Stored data
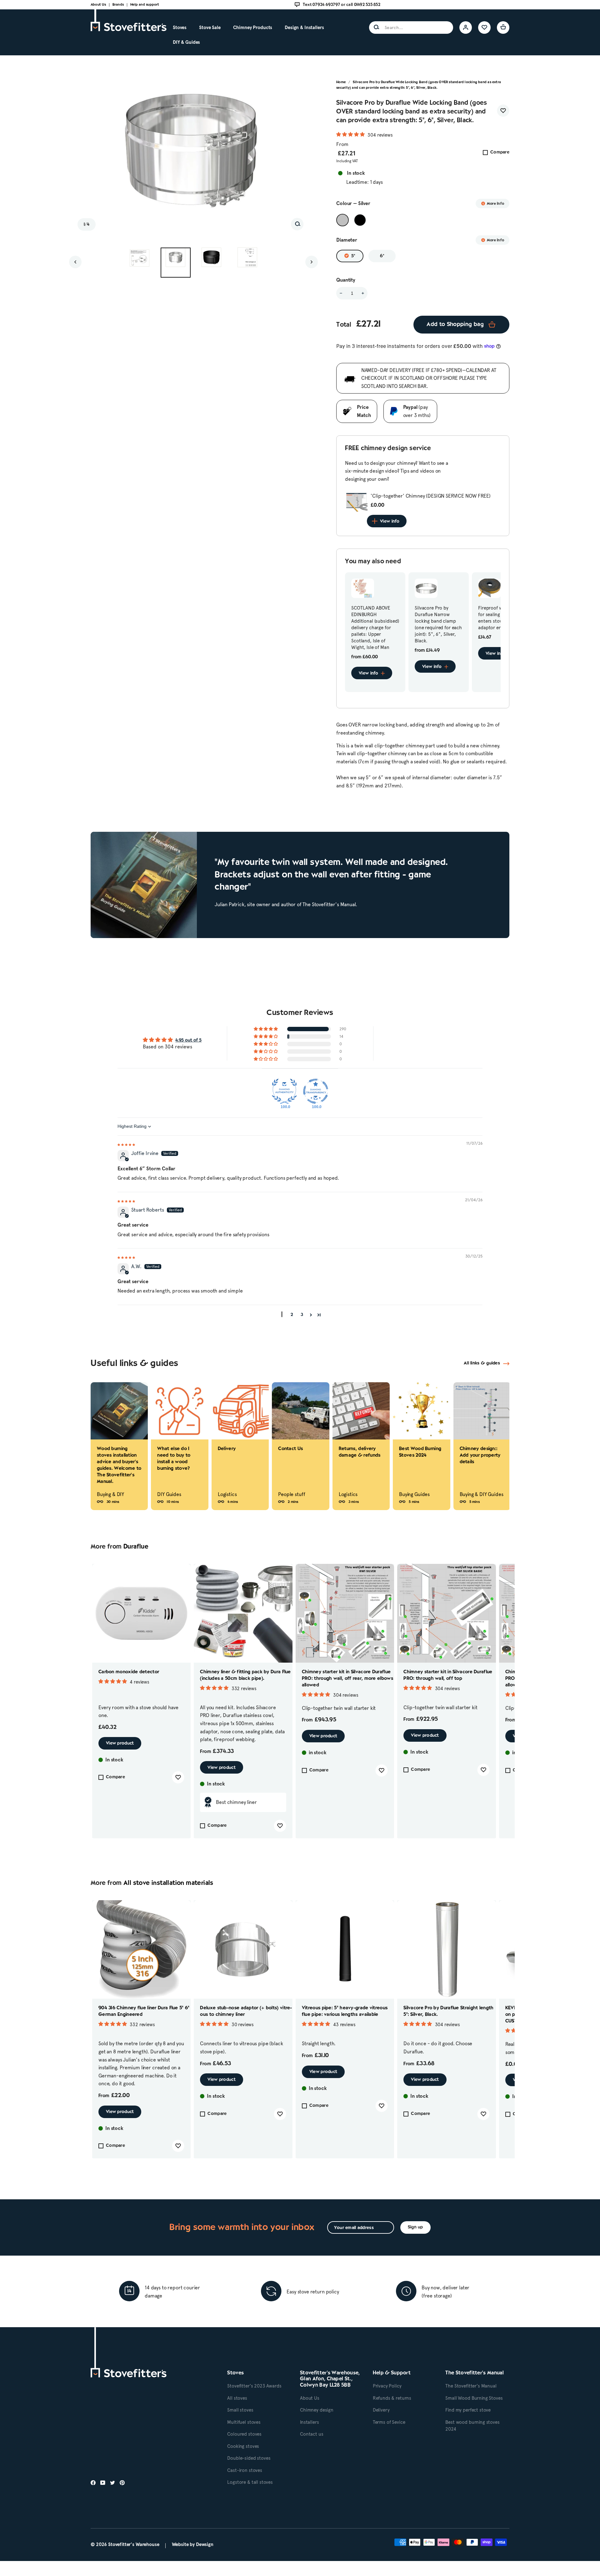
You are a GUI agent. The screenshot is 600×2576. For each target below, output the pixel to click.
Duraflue (135, 1547)
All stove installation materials (168, 1883)
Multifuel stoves (244, 2422)
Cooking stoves (243, 2446)
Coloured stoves (244, 2434)
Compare (499, 152)
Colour (353, 203)
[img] (126, 1144)
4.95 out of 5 (188, 1040)
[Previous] (75, 262)
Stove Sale (210, 27)
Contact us (311, 2434)
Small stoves (240, 2410)
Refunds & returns (392, 2398)
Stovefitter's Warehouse (133, 2544)
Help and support (144, 4)
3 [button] (302, 1315)
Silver (342, 220)
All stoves (237, 2398)
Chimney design (316, 2410)
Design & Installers (304, 27)
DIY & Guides (186, 42)
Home (341, 82)
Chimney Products (252, 27)
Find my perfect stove (468, 2410)
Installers (309, 2422)
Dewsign (204, 2544)
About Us (98, 4)
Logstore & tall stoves (250, 2482)
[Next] (311, 262)
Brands (118, 4)
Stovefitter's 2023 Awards (254, 2386)
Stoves (180, 27)
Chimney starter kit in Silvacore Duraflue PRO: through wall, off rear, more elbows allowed (347, 1678)
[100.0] (284, 1091)
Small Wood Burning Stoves (473, 2398)
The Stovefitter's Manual (470, 2386)
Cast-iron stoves (244, 2470)
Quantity (345, 280)
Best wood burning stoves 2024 (472, 2425)
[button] (351, 134)
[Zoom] (297, 224)
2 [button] (292, 1315)
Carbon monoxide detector (128, 1672)
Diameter (346, 240)
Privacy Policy (387, 2386)
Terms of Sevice (389, 2422)
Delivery (381, 2410)
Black (360, 220)
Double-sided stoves (248, 2458)
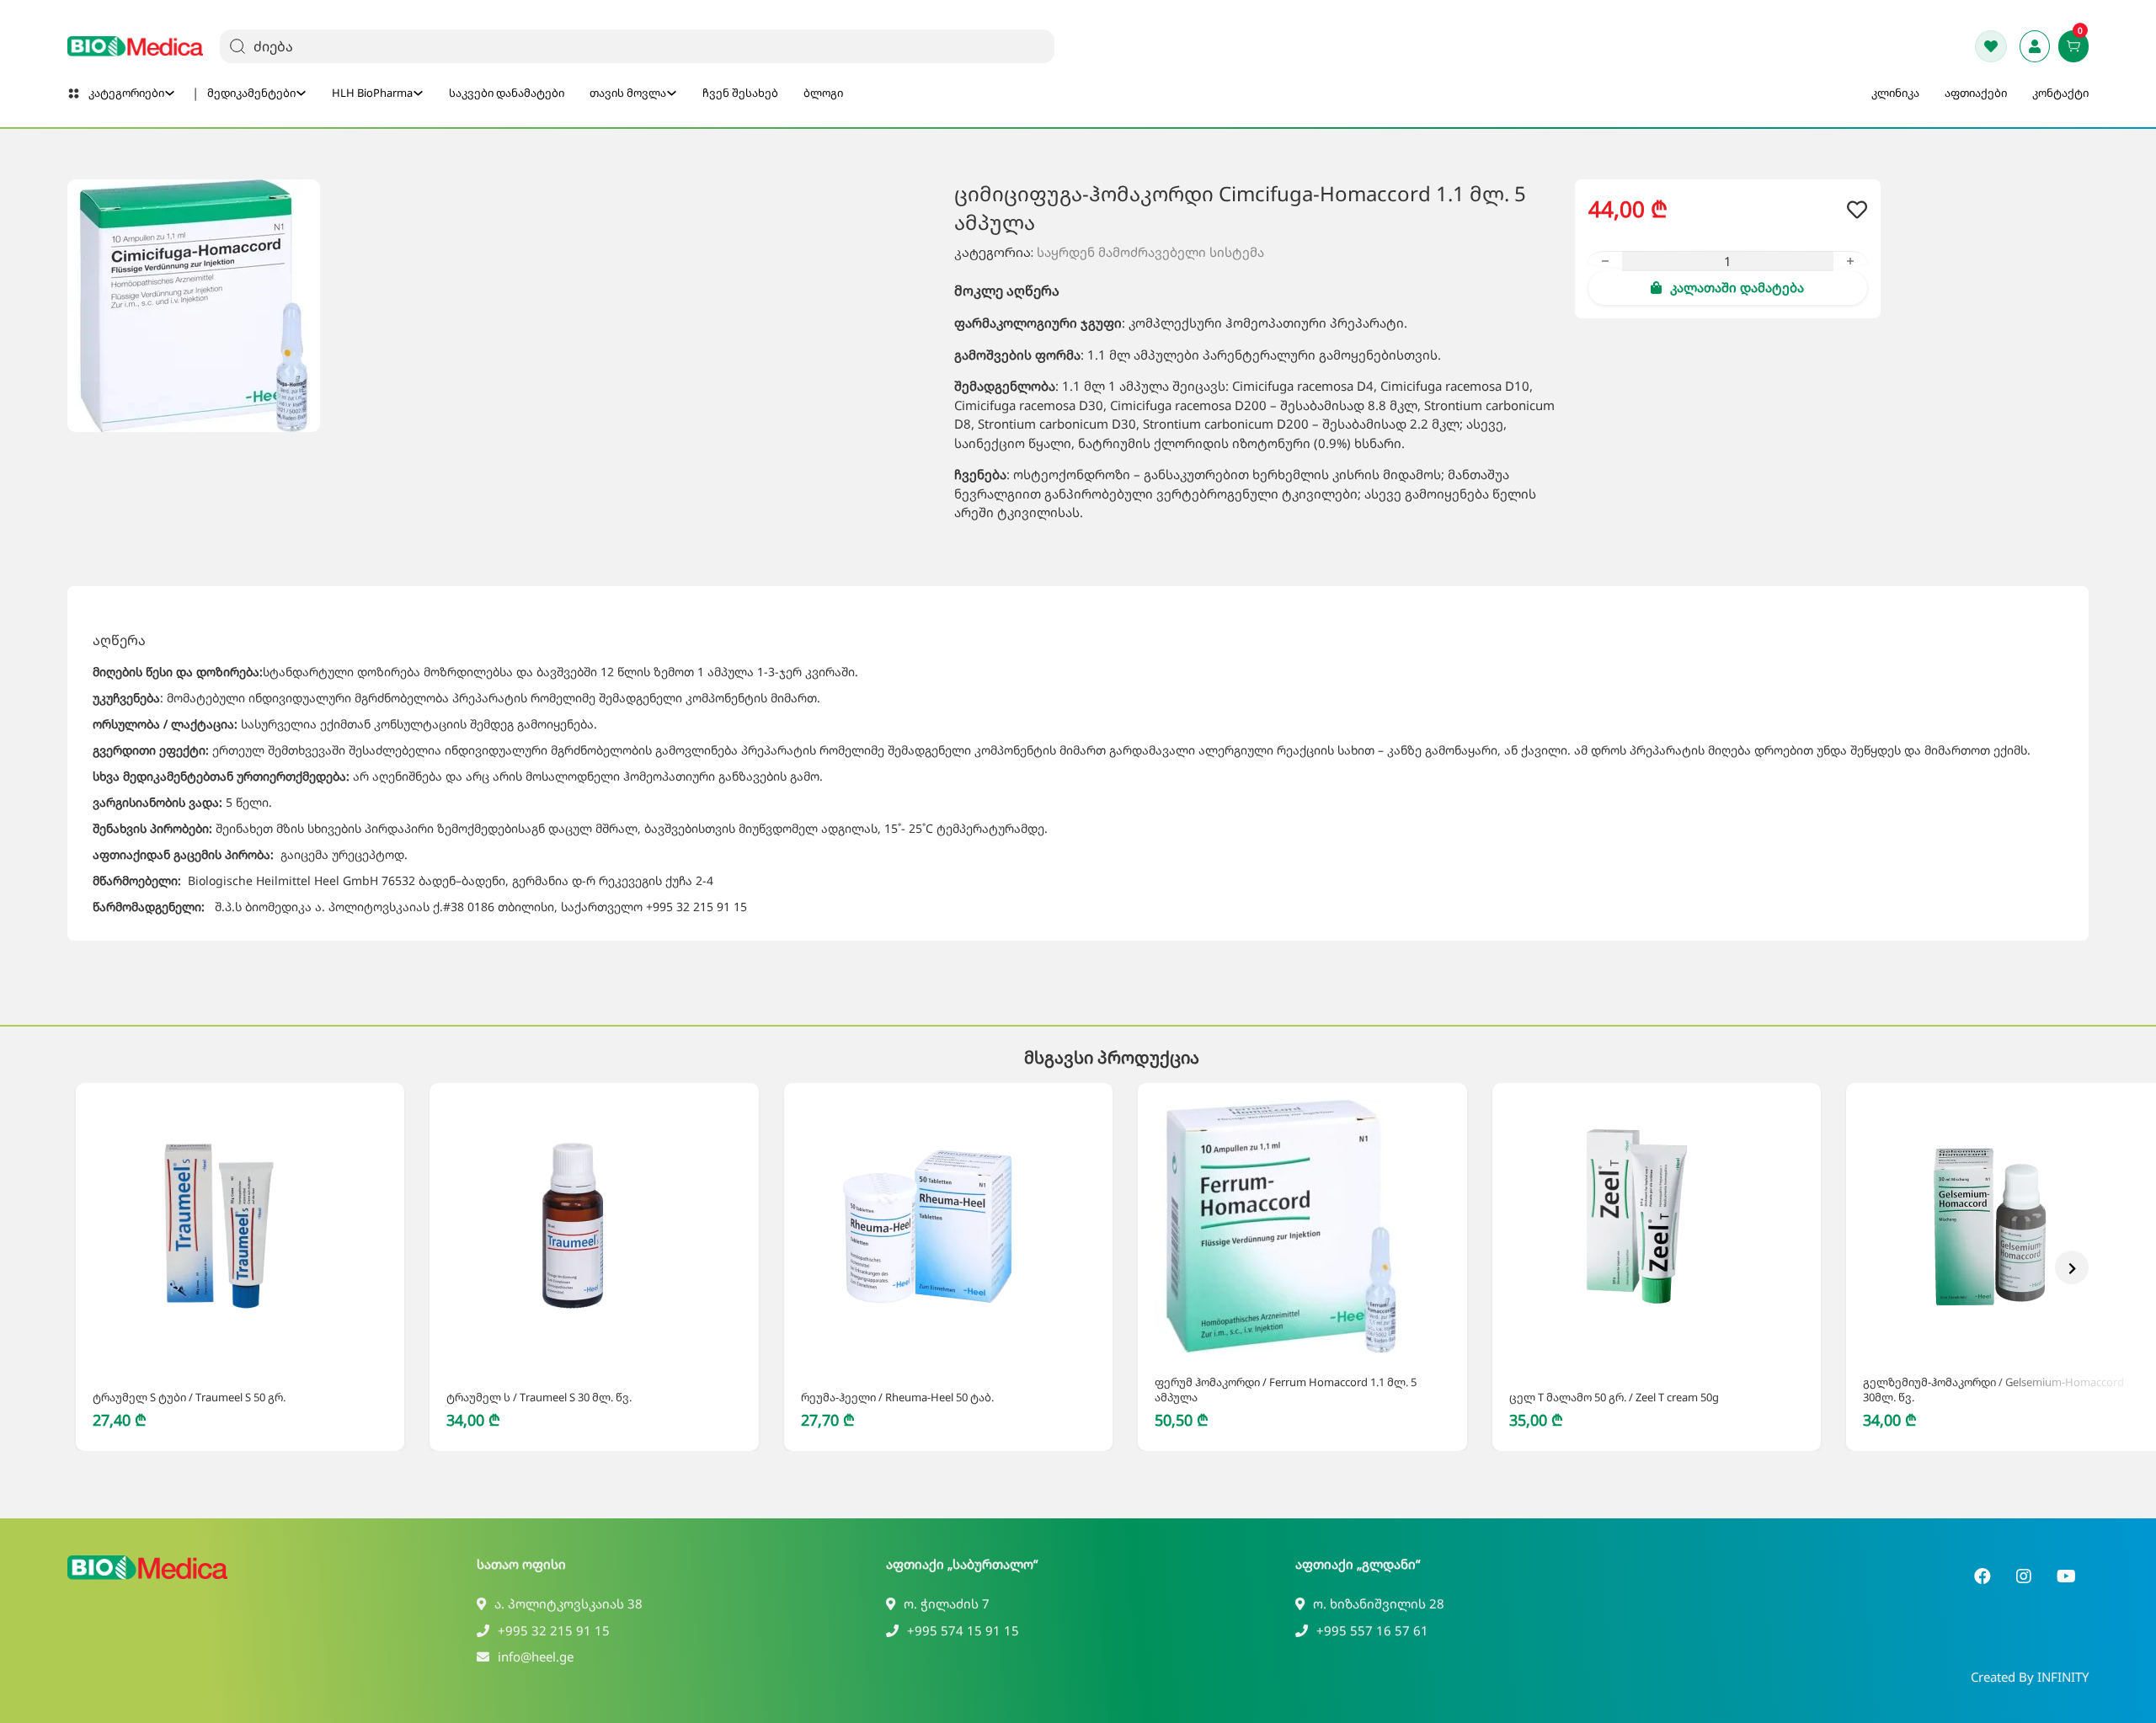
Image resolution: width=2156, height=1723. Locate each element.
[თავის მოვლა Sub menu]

- _What you are asked to do_: Begin at the line containing "Stovefitter's 2023 Awards (254, 2386)" and copy every line through the end of the data above exactly, omitting the pictures.

- _Task result_:
Stovefitter's 2023 Awards (254, 2386)
Stoves (180, 27)
Chimney starter kit in Silvacore Duraflue PRO: through wall, off rear, more elbows allowed (347, 1678)
[100.0] (284, 1091)
Small Wood Burning Stoves (473, 2398)
The Stovefitter's Manual (470, 2386)
Cast-iron stoves (244, 2470)
Quantity (345, 280)
Best wood burning stoves 2024 (472, 2425)
[button] (351, 134)
[Zoom] (297, 224)
2 [button] (292, 1315)
Carbon monoxide detector (128, 1672)
Diameter (346, 240)
Privacy Policy (387, 2386)
Terms of Sevice (389, 2422)
Delivery (381, 2410)
Black (360, 220)
Double-sided stoves (248, 2458)
Image resolution: width=2156, height=1723. Locate each element.
[თავის მოვლა Sub menu]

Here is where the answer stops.